WORK REQUIRED: The stretch wanted below opens at the line containing "Task: Click the 10:11 PM message timestamp" and closes at the line containing "Task: Click the 11.99 price for F6 Vegetable". Please return it exactly, with no other lines.

RECORDS SUPPLIED:
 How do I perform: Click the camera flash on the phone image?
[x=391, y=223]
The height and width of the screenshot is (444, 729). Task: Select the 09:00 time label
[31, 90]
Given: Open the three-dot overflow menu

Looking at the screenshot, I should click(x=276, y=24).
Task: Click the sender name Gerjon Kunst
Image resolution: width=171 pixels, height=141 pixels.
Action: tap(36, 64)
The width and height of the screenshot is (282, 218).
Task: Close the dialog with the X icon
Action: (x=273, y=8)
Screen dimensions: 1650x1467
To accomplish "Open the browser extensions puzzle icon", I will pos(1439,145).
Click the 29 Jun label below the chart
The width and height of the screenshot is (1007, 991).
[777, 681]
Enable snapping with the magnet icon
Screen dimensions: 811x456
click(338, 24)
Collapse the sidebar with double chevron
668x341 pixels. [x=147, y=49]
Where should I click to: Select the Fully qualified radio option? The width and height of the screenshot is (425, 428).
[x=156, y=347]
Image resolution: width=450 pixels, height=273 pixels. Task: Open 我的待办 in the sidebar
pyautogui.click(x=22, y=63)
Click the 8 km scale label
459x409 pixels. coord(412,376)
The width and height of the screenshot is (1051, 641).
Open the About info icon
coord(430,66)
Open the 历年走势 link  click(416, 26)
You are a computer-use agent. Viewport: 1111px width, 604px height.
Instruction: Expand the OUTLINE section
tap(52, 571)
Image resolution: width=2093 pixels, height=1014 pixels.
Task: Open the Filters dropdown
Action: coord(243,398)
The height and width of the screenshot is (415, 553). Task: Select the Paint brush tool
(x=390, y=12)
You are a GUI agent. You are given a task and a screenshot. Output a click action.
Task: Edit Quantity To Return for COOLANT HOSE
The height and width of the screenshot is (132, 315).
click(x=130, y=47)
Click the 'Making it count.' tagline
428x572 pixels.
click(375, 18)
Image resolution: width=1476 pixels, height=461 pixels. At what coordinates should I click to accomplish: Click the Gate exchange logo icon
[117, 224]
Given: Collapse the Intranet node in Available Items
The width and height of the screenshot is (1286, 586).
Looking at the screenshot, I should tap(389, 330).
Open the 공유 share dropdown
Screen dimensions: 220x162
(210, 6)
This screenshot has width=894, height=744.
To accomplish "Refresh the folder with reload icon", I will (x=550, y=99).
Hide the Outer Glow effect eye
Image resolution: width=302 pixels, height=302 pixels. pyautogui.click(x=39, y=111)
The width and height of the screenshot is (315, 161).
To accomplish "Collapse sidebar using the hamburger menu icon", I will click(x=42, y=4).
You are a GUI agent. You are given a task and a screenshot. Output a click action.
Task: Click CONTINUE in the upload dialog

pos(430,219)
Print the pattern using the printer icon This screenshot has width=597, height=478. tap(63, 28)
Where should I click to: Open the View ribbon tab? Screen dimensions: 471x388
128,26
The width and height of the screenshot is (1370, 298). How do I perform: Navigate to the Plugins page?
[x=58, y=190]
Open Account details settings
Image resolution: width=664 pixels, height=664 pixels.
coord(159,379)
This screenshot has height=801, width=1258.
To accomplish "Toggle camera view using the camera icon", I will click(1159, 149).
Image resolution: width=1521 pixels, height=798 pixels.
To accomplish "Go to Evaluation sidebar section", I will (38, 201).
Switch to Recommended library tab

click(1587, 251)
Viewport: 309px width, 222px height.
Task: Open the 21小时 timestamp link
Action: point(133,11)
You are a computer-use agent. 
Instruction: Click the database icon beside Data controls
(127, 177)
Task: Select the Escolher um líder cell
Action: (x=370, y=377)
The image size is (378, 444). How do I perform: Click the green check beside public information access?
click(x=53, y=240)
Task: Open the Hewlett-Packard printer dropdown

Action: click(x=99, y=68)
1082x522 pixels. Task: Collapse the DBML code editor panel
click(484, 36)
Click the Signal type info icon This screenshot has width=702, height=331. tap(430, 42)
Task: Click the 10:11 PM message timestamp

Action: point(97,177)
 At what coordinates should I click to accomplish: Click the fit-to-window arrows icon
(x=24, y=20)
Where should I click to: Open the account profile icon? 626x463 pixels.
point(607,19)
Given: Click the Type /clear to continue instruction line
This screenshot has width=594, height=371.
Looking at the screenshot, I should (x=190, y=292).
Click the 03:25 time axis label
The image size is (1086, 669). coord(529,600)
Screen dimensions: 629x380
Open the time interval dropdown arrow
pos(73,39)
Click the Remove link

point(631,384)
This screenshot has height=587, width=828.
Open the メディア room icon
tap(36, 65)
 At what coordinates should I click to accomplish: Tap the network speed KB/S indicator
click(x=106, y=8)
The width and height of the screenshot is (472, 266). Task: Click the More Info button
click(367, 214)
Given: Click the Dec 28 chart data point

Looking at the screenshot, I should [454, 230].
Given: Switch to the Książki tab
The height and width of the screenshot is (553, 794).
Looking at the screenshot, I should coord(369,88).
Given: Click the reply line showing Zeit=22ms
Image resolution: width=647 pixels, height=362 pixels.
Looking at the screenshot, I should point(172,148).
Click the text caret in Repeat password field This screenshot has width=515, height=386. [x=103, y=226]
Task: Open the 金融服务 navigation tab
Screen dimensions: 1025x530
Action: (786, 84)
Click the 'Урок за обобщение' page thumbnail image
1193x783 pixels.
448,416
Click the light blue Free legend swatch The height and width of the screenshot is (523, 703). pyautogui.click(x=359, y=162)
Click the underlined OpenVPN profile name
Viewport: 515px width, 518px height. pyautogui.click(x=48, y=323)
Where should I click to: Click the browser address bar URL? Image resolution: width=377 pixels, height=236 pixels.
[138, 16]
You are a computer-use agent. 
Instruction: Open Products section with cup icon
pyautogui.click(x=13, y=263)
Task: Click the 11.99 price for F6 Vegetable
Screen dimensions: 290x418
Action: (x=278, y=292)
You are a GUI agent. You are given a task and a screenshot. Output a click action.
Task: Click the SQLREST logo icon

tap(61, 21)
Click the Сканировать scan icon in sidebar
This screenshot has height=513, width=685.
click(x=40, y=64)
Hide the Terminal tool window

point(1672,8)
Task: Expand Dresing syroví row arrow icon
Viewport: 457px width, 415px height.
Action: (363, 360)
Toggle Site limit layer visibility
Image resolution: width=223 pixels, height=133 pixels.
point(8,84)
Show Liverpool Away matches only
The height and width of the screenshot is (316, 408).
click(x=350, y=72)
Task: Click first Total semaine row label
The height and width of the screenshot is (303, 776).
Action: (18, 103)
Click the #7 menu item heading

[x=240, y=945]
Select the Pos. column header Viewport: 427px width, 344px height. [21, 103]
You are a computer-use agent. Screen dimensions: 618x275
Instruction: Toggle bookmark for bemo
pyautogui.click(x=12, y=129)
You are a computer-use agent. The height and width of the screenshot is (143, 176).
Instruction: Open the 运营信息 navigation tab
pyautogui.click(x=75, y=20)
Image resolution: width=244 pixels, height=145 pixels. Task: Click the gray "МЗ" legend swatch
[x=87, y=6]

REPLY:
Task: Click the 10:11 PM message timestamp

Action: point(97,177)
 At what coordinates should I click to accomplish: Click the fit-to-window arrows icon
(x=24, y=20)
Where should I click to: Open the account profile icon? 626x463 pixels.
point(607,19)
Given: Click the Type /clear to continue instruction line
This screenshot has width=594, height=371.
Looking at the screenshot, I should (x=190, y=292).
Click the 03:25 time axis label
The image size is (1086, 669). coord(529,600)
Screen dimensions: 629x380
Open the time interval dropdown arrow
pos(73,39)
Click the Remove link

point(631,384)
This screenshot has height=587, width=828.
Open the メディア room icon
tap(36, 65)
 At what coordinates should I click to accomplish: Tap the network speed KB/S indicator
click(x=106, y=8)
The width and height of the screenshot is (472, 266). Task: Click the More Info button
click(367, 214)
Given: Click the Dec 28 chart data point

Looking at the screenshot, I should [454, 230].
Given: Switch to the Książki tab
The height and width of the screenshot is (553, 794).
Looking at the screenshot, I should coord(369,88).
Given: Click the reply line showing Zeit=22ms
Image resolution: width=647 pixels, height=362 pixels.
Looking at the screenshot, I should point(172,148).
Click the text caret in Repeat password field This screenshot has width=515, height=386. [x=103, y=226]
Task: Open the 金融服务 navigation tab
Screen dimensions: 1025x530
Action: (786, 84)
Click the 'Урок за обобщение' page thumbnail image
1193x783 pixels.
448,416
Click the light blue Free legend swatch The height and width of the screenshot is (523, 703). pyautogui.click(x=359, y=162)
Click the underlined OpenVPN profile name
Viewport: 515px width, 518px height. pyautogui.click(x=48, y=323)
Where should I click to: Click the browser address bar URL? Image resolution: width=377 pixels, height=236 pixels.
[138, 16]
You are a computer-use agent. 
Instruction: Open Products section with cup icon
pyautogui.click(x=13, y=263)
Task: Click the 11.99 price for F6 Vegetable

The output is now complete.